Brooks recognizes that polyamory resolves his issues of asymmetry as well and can only qualm with how there is no guarantee that such relations wouldn't turn out as primarily 'polygynous' in practice; and so states, "Polyamory is not a clearly preferable alternative to polygamy." I would argue that even if we were to accept all of Brooks' other arguments this is the least justifiable, as it is merely speculative without any evidential basis.

Polygamy, polyamory, and other such alternative relationships are often seen as immoral, disgusting, misogynistic, and many other negative ways however it is important to note that none of these claims seem to stick when all the issues are addressed and applied to a theoretical situation of poly relations. The problem seems to be one of implementation rather than one with the actual practice itself. As long as all members are fully informed, consenting, and treated with equal power and respect there seems to be very little, to no, room to effectively criticize such practices.


  1. I completely agree with all of this. This guys "Brooks" seems to base his arguments on theory and not on practicality. If he would see the actual implementation of a polyamorous relationship and the dynamic of one, he'll see that his previous claims are unfounded. He seems to be focusing on showing why it's wrong for the sake of keeping marriage between one man and one woman by using, potentially, exaggerated claims and/or slippery slope fallacies. When you have to resort to fallacies, it means you haven't a leg to stand on. First he points out why Poly could be 'wrong' b/c of the lack of equality within the relationship and that each partner wouldn't have an equal share in 'power' over the relationship. Unequal power existed for centuries where the males dominated over the females in Monogamous relationships so that's where his statement false short. Power imbalance happens b/c people can be "dicks" sometimes and have other agendas so it isn't always a case in poly-relationships. This is evident in the studies he shows of women having a higher risk of depression and the like; in such scenarios it COULD BE POSSIBLE that the central figure in those 'studies' had to be the center of attention and a complete "misogynistic pig," let's just say that for now. But if he were to study polyamorous relationships that is actually built on love and not a man's ego, then he would see that there is no imbalance and that the 'power' is shared equally.

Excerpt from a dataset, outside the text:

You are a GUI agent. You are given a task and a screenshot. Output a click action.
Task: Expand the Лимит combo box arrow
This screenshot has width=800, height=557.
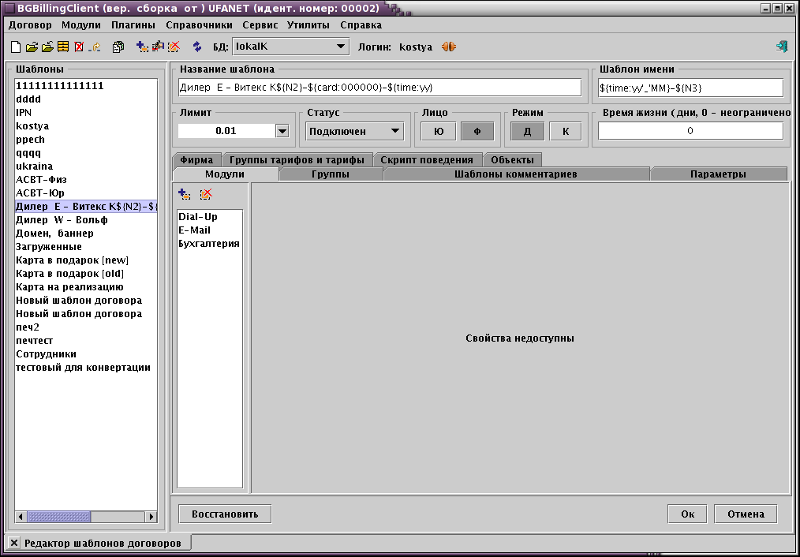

    Other issues that are apparent is that Brooks seems to lack the understanding of the differences between Polygamy and Polyamory and how I would consider them both a little Tomato/Tomahto with VERY subtle difference. The main difference being marriage. *If I'm mistake, someone please correct me. lol*

    But overall, any case against Polygamy, polyamory, or other alternative relationships can't be honestly thought of as immoral, ugly, unlawful or the like because we can remember that not too long ago it was "SINFUL AND UNLAWFUL" to marry or be romantically involved with someone of the opposite race. Let us never forget those horrid days b/c they are still relatively recent. They said you can't marry outside your race and now we have that right, they said you can't move in with someone w/o being married and we have that right now too, and I'm sure without a ounce of doubt that pretty soon we will have the right to have equal rights in what relationships we CHOOSE to have; whether it be monogamous, straight, gay, lesbian, transgendered, Polygamist, Polyamorous, WE HAVE THAT RIGHT AND I CHALLENGE SOMEONE TO SAY OTHERWISE!

  2. My wife and I have been married for 5 years and poly for life. We initially had difficulty navigating the issues that tend to come along with being polyamorous such as jealousy or insecurities. Over time we got through the issues, but still had some emotional insecurities. After coming to the conclusion of just being open and honest with each other about everything the insecurities went away. We both love reading about polyamory and the people involved. Thanks for the post, it was a great read!